How does SD-WAN work?
SD-WAN integrates software-defined networking (SDN) concepts with wide area network (WAN) connections, resulting in a more concise and centralized hub for traffic management and monitoring. SD-WAN applies management and monitoring across individual applications for high-quality user experiences and quick app performance — securely and quickly across locations that are geographically spread out.
SD-WAN offers a variety of benefits for business, though companies should consider several factors.
The Function of SD-WAN
A primary goal of SD-WAN is to enable high-performance WANs that utilize commercial and low-cost internet instead of using expensive private WAN connections. SD-WAN is more fiscally viable as a result — it allows businesses to create hybrid WAN architecture capable of binding broadband, mobile and MPLS paths to result in a single, centralized path able to adapt to network conditions.
SD-WAN addresses branch infrastructure requirements and applications, which is essential in the modern workplace, where applications such as ERP and CRM systems, video conferencing, virtual desktops and VoIP have crucial functions. These platforms often require ample bandwidth while also being utterly mandatory for daily operations. If any of these platforms are offline for even several minutes, the downtime can detrimentally impact an entire day's productivity and damage client relationships.

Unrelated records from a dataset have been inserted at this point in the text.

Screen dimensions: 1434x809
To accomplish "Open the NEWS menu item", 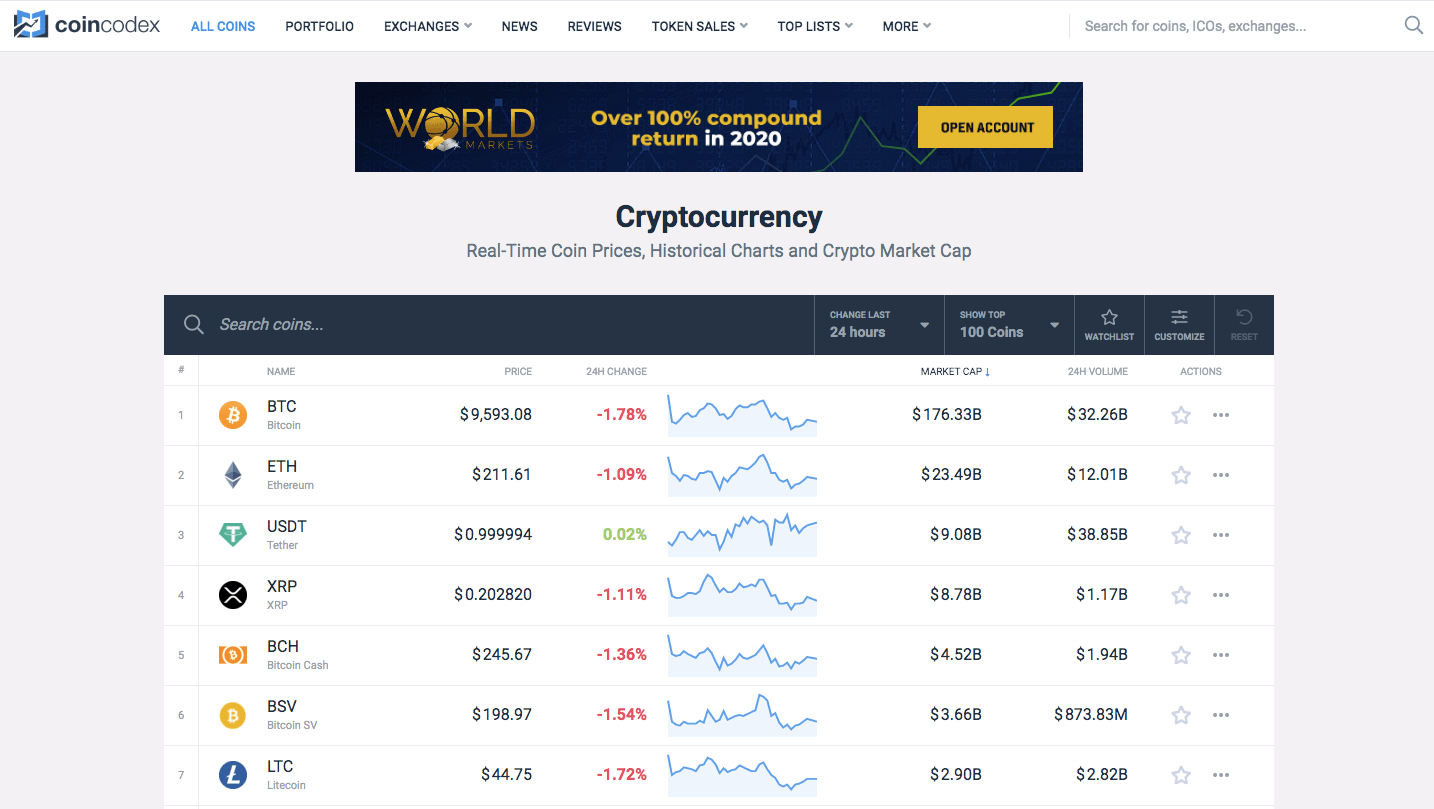I will point(519,26).
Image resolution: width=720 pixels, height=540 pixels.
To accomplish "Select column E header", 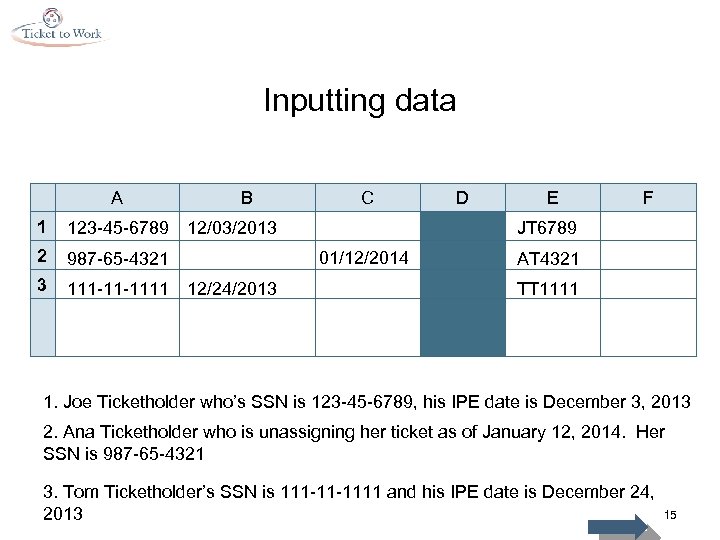I will (553, 197).
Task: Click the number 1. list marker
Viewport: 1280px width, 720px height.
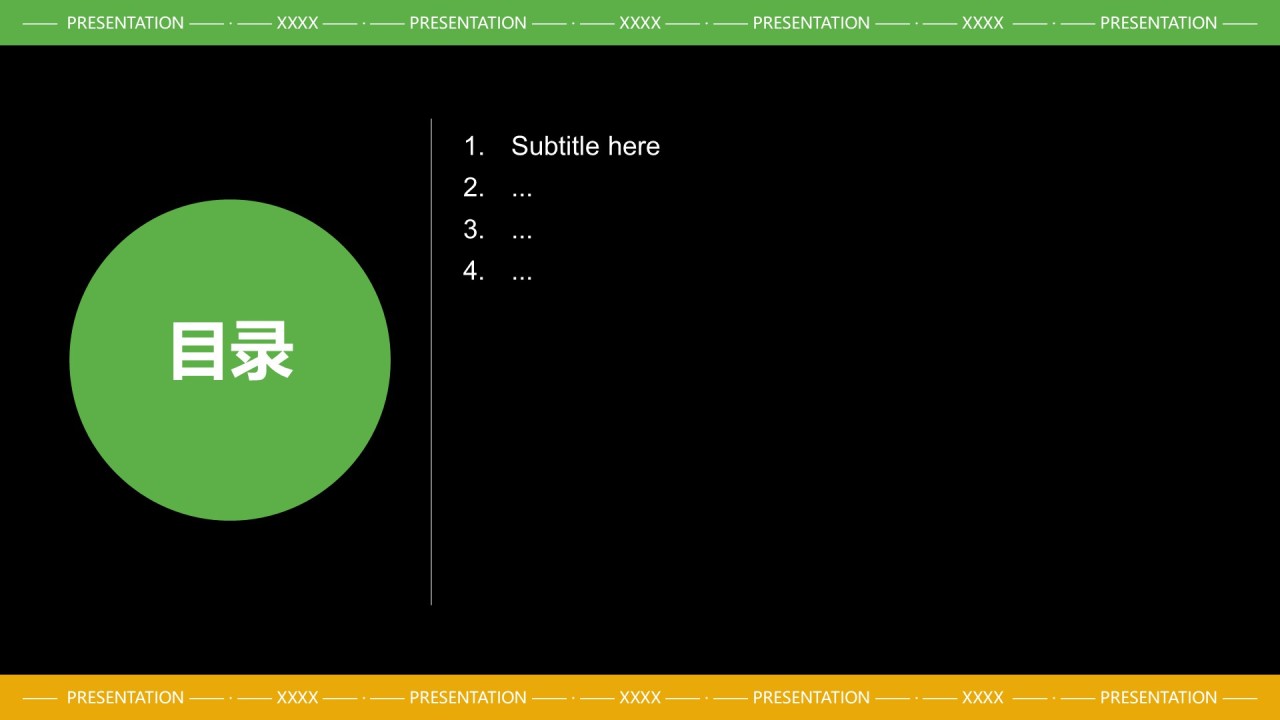Action: click(473, 146)
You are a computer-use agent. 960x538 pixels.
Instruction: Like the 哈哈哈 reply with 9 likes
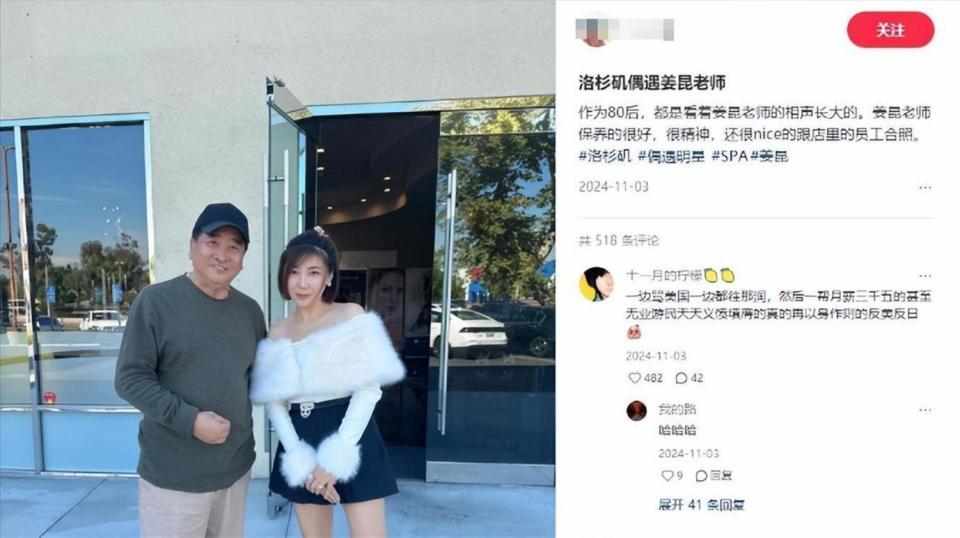click(672, 476)
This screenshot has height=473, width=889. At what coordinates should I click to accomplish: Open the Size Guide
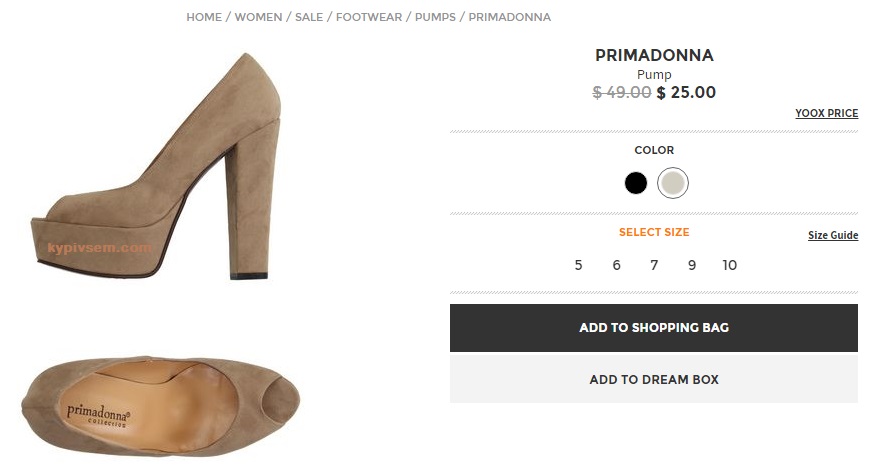click(x=833, y=236)
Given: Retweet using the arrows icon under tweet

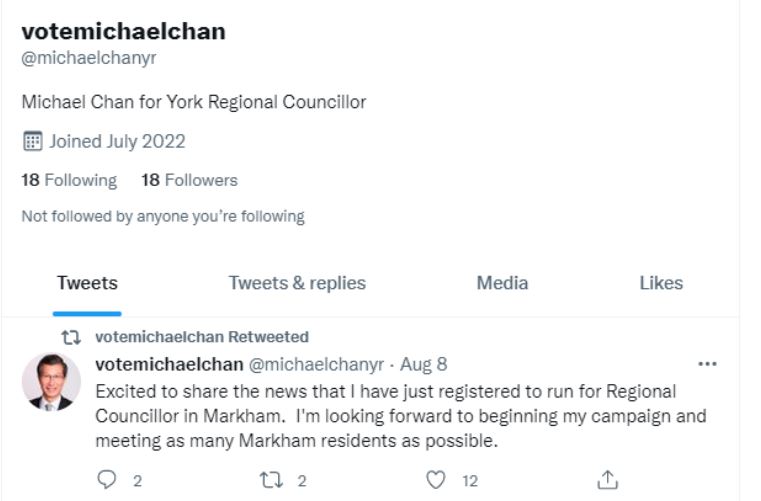Looking at the screenshot, I should tap(271, 480).
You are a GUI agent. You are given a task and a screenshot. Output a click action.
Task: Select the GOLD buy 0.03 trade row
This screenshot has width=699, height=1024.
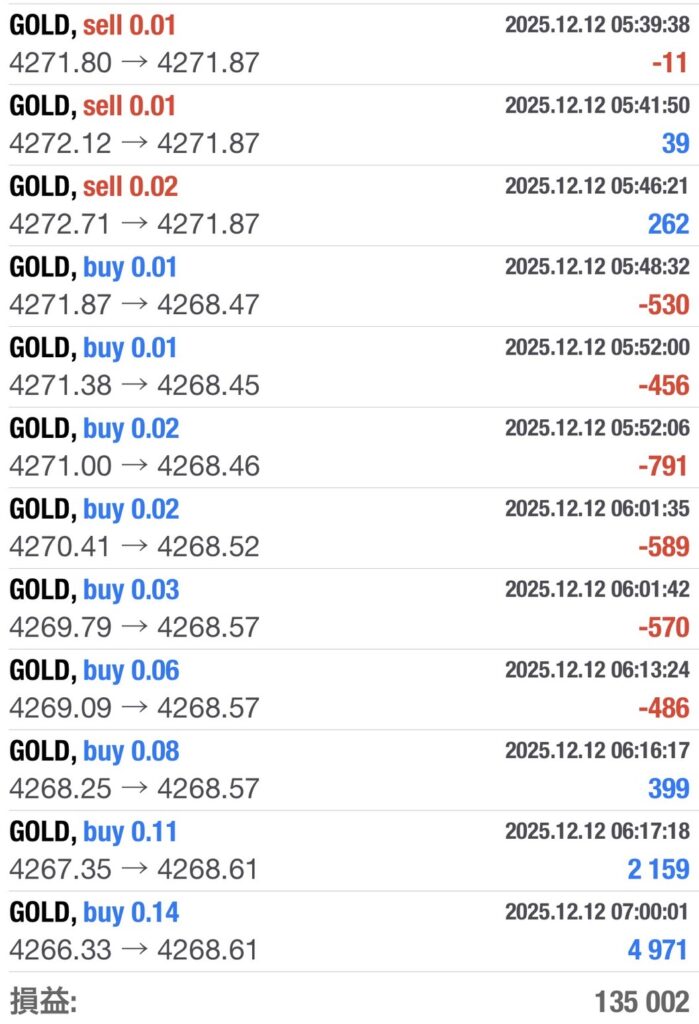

Upgrading network bandwidth is an option to address WAN constraints, though it’s very costly, especially when SD-WAN exists. Plus, no matter how much bandwidth gets an upgrade, bandwidth alone cannot address the ever-changing state of data and applications.
Benefits of SD-WAN
Before taking the plunge into SD-WAN, businesses should be aware of its primary benefits. Some companies have certain connectivity requirements and use private-based networking like MPLS as a result, though the majority of businesses will reap benefits.
Compared to private-based networking, SD-WAN offers superior security by unifying secure connectivity and end-to-end encryption throughout the entire network. All devices and endpoints undergo complete authentication, courtesy of software-defined security and scalable key-exchange functionality.
Whereas MPLS entails bandwidth penalties, SD-WAN has no penalties. SD-WAN users can cost-effectively incorporate network links based on priority or content type. Since broadband and 4G are cheaper than MPLS, SD-WAN users can opt for those instead of MPLS' more expensive network.
SD-WAN provides better application performance and reduced costs by harnessing broadband and mobile connections, with the hybrid WAN architecture giving the flexibility to prioritize essential business traffic on platforms like VoIP and video conferencing. Less reliance on MPLS also results in superior disaster recovery and risk management since SD-WAN makes it more feasible to maintain connectivity during network failures.
Choosing Between SD-WAN Vendors
With the SD-WAN market anticipating to eclipse $6 billion in value in 2020, it’s no surprise that the number of available SD-WAN vendors continues to increase. Vendors range from large networking vendors to venture-funded startups and WAN specialists. As a result, businesses should be prudent and ask themselves some key questions when deciding which SD-WAN vendors to pursue.
First, decide which applications you need to run. SD-WAN vendors provide policy-based networking, so consult with them to ensure that your applications are suitable and prioritization is seamless.
Also, clarify with the vendor how much bandwidth you require. If you have various data centers across the world, you’ll need more bandwidth. Explaining your level of bandwidth can help result in the fairest price. On that topic, SD-WAN equipment can be either on-premises or via the cloud, so speak with vendors regarding your budget and preference in delivery.
All in all, SD-WAN provides advantageous and productive networking solutions for business, delivering better security and reliability for applications at a lower cost than MPLS.